In the spirit of Lotterman (Richard Jenkins), the harried editor of the San Juan Star, and his instructions to new hire Paul Kemp (Johnny Depp) – “Nobody wants to read what’s wrong with the place; they want to read what’s right” – let’s start with what’s right about “The Rum Diary.” A shaggy adaptation of Hunter S. Thompson’s long-buried work of fiction, it feels like a postcard portrait of Puerto Rico circa 1960, with notes scrawled all along the margins and ink blotted by the drops of a drink or three.

A surrogate for young Thompson, Kemp is on the island for work, and so Lotterman sticks him on the bowling alley beat with horoscopes on the side. The paper is on its last legs, so the editor hopes that having this unpublished novelist write the familiar well might help keep the paper afloat. Kemp describes his own drinking habits as “at the upper end of social,” and often in such a state, he finds himself easily swayed by the wheelings and dealings of slick-talking Hal Sanderson (Aaron Eckhart) and dissuaded from covering the poverty that lurks behind the prime real estate that Sanderson’s eager to get his hands on.

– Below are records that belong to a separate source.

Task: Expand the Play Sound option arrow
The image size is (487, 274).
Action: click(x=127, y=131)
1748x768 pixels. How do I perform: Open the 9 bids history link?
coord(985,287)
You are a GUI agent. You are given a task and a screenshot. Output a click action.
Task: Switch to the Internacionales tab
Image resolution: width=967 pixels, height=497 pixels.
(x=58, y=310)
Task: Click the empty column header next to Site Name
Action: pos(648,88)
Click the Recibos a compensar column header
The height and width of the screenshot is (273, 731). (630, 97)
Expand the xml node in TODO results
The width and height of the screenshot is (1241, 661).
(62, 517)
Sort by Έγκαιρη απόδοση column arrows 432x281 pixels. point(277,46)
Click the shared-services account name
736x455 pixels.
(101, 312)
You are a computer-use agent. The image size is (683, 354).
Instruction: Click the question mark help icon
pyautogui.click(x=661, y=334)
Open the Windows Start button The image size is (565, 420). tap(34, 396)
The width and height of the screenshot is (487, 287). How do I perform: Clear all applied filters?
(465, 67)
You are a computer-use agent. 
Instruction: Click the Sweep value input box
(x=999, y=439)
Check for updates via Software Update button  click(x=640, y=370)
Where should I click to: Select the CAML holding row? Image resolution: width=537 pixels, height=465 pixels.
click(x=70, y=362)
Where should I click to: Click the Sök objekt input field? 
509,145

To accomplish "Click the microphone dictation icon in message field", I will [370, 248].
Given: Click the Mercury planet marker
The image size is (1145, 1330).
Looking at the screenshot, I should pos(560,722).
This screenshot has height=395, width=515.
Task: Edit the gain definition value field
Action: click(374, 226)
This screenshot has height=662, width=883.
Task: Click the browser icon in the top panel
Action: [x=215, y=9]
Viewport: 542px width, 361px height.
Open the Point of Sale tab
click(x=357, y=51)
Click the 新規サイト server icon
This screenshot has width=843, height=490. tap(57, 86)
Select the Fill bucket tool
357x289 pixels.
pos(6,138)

In between fine dining and close encounters with Sanderson’s especially ravishing piece of arm candy, Chenault (Amber Heard), Kemp bumbles his way into assorted misadventures with Star photographer Bob Sala (Michael Rispoli) and ostensible crime correspondent Moberg (Giovanni Ribisi, more evidently the embodiment of latter-day Thompson).

Writer/director Bruce Robinson (“Withnail and I“) keeps the environment colorful and the camera hovering as our boozing hero bounces in and out of trouble all over this tropical paradise. Eager to divorce himself from the gonzo persona of Terry Gilliam‘s “Fear and Loathing in Las Vegas” adaptation, Depp’s performance is mostly wide-eyed astonishment in the face of obstacles sexy, angry and psychedelic, with only hints of passion and indignation coming forth towards the end. He’s reliably amusing in the moment – a deadpan partner-in-crime with Rispoli and sometimes Ribisi, and understandably agog over Heard – but at an older age than suggested on the page, it’s harder to buy Kemp’s naïvete as Sanderson tries to guide his column inches favorably.

And if Kemp had been played by a younger actor, it might have lent an extra resonance to Rispoli’s bone-deep weariness, as he quests for nothing more than to ditch Puerto Rico for Mexico and strive for relevance there instead, with his resignation ideally combating Kemp’s newfound ire against fat cats wherever they may live. As the epitome of American capitalism, Eckhart is almost too easy a scoundrel with his trademark grin and hair-trigger temper, and as the quintessence of anti-establishment laissez-faire, Ribisi’s froggy persona borders on showboating and yet proves key to offsetting the flagging energy that marks the film’s second half.

Yes, after all the cabana confrontations, encounters with witch doctors and experimentation with both drink and drugs, “The Rum Diary” starts to lose its buzz. As Kemp turns from a cruiser into a would-be crusader, his muckraking tendencies arise too late, fueled by retaliation rather than redemption in the eyes of impoverished locals, and Robinson becomes so consumed with dodging a conventional, compassionate conclusion that he hardly offers any ending at all. Charming though the majority of the film may be, for a story about a man finding his voice, this one eventually loses its nerve. [B-]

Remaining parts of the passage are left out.